By Jonathan Ammons
I recently went to the Asheville Art Museum to see an exhibit of Josef Albers color studies, a former Bauhaus artist, refugee, and master color theorist who taught at the Black Mountain College here in Asheville. While we were in the exhibit a small tour of school kids came through with a volunteer teacher talking about the works.
“Now take a look at these two squares” he said, pointing to two yellow squares, one on top of the other. The squares were the same size, one a bright yellow, the other painted blue. Inside each one was a tiny grey rectangle. “What is the difference between these two grey rectangles?”
“That ones darker!” an enthusiastic little girl called out.
“You think that one is darker?” said the man, “come up here and take a closer look. Because they are actually the same color, but because this one has a bright yellow behind it, the grey square looks darker.” To anyone just passing by the piece or with no understanding of Albers work, it just looked like two colored squares, the type of thing stingy old pricks often say is “not art” or “modern art garbage”. But to anyone with a little knowledge of the subject, it is a mind blowing color exercise, and Albers was one of the first to document the idea.
I think we see this a lot with food as well. I remember speaking to some friends who had just been to Curate and were less than impressed. As someone who has never had anything less than an excellent meal there, I asked what happened that so sullied their impressions of the food. “We got the Jamon Iberico, and it was just salty ham!”
“Yes,” I said, “that is what it is supposed to be.”
“It was just salty and fatty and plain.”
If you are not familiar with Jamon Iberico, let me take a moment to explain. This exceedingly costly pork product almost always refers to a 36 month cured leg of a free range black hoofed pig that has been fed only acorns for its entire life. I recently tried pricing one out and it came to around $1,500 for a ten pound leg, not including the shipping. The point and pleasure of this charcuterie is the amount of control that the farmer has had over the exercise and diet of his animals, which produces a rich, fatty meat that has a distinctly unusual flavor.

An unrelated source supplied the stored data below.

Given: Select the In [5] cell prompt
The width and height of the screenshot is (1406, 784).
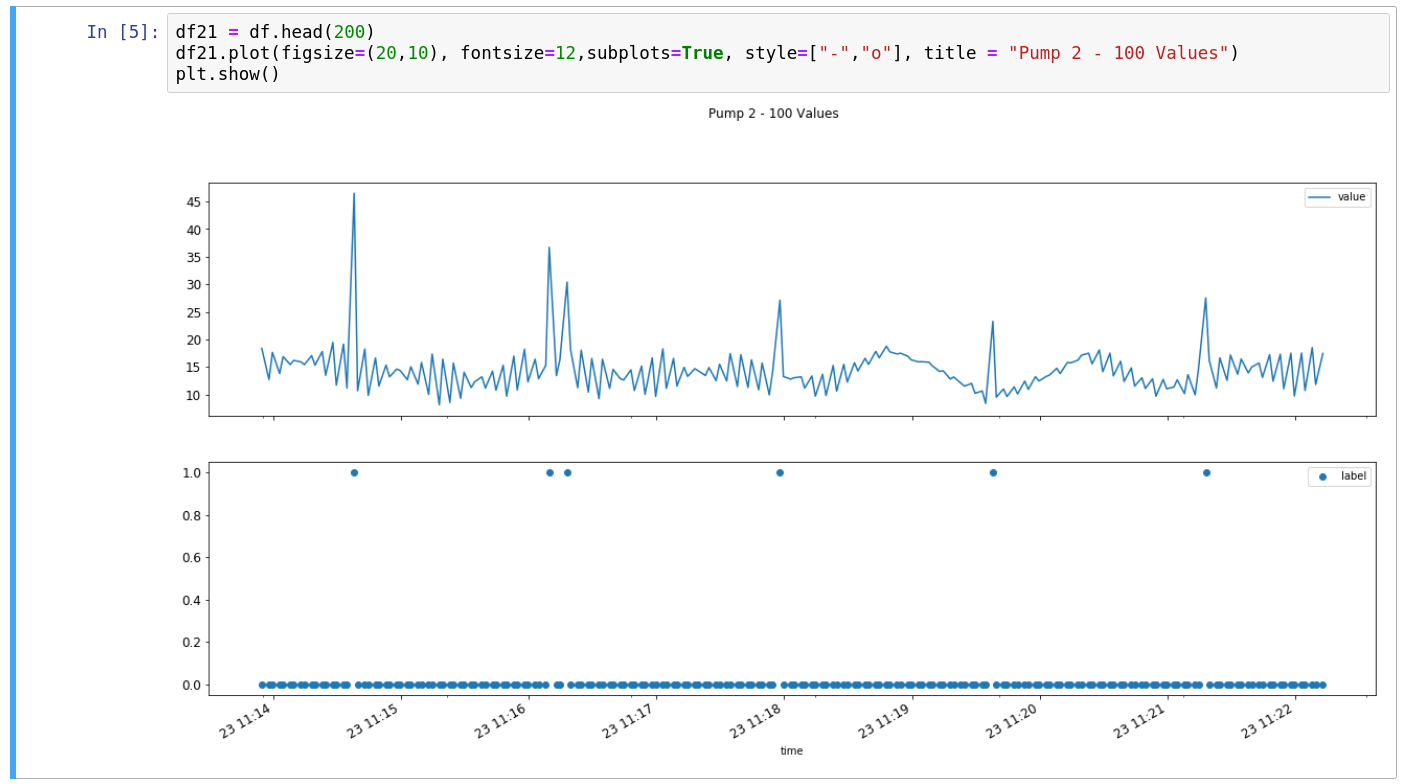Looking at the screenshot, I should pyautogui.click(x=122, y=32).
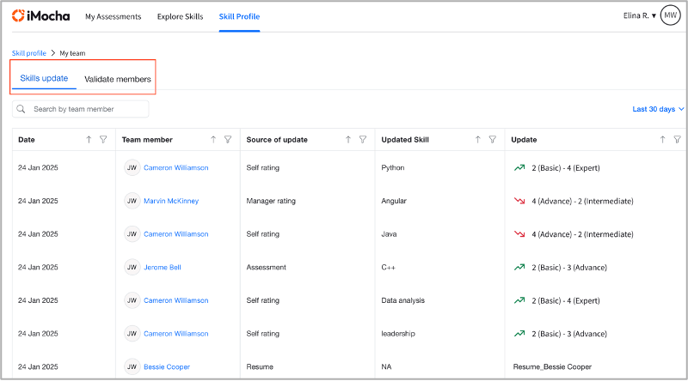688x381 pixels.
Task: Open the Update column filter
Action: tap(677, 140)
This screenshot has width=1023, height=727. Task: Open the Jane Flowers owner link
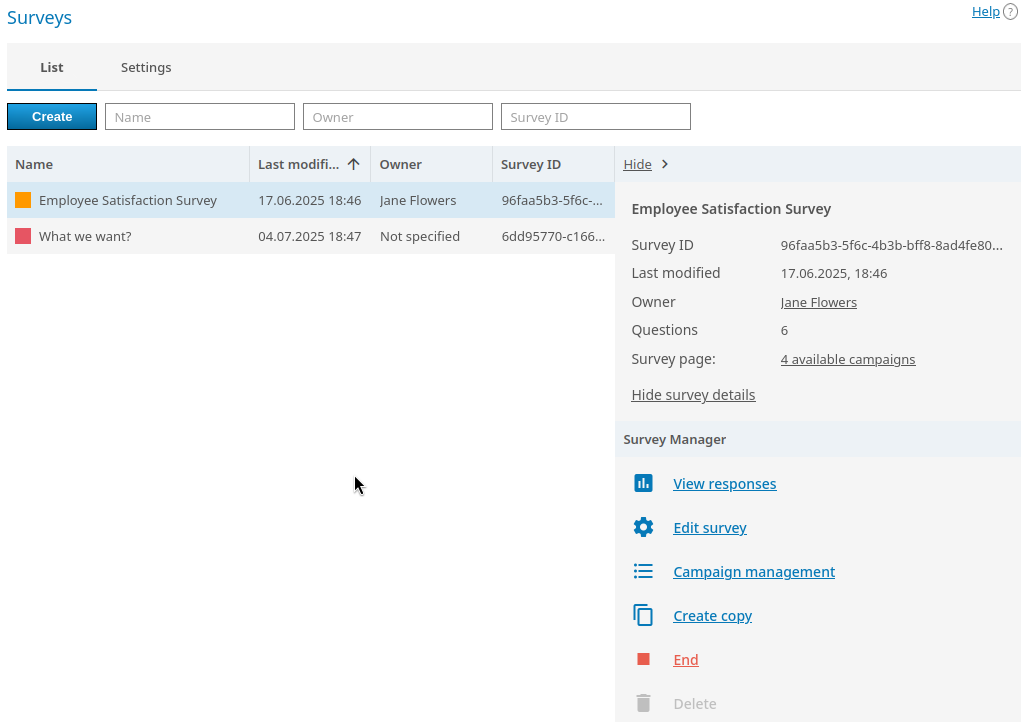pos(818,303)
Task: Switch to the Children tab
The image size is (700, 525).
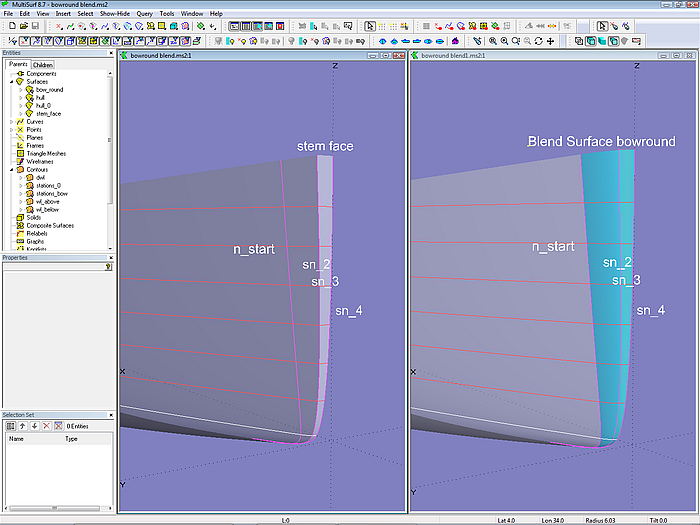Action: (43, 64)
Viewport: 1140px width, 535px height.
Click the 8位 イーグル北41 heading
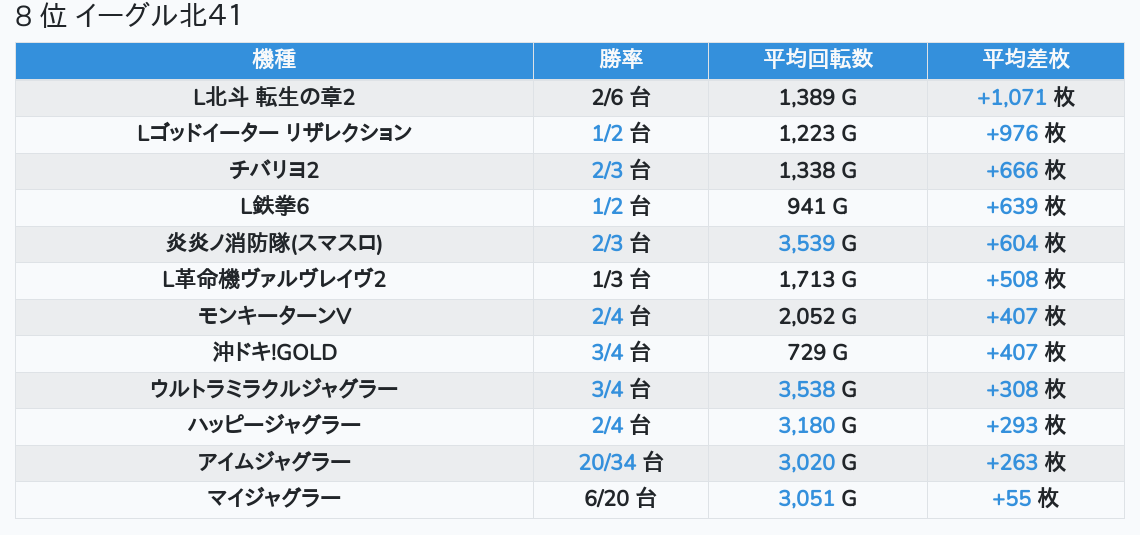point(129,17)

Now, I eat a lot of Charcuterie. It is hard for me to go to a restaurant or cafe that claims to make their own or has an interesting selection and not spend $50 on salty, fatty, aged animal products. So I do have the benefit of having experienced a lot of cured meats. But if someone’s only real experience with cured meat is their BLT at Waffle House or the cappicolo on their Lenny’s sub sandwich, then of course they would have no frame of reference as to why the expensive plate of thinly sliced pork product is so good and would understandably deem it “over rated.” It is easy to fathom why someone with no experience would be perplexed at the concept of paying $14 for a small sampling of something that, as far as they know, doesn’t seem much different than the stuff they put on their cold cut sandwiches.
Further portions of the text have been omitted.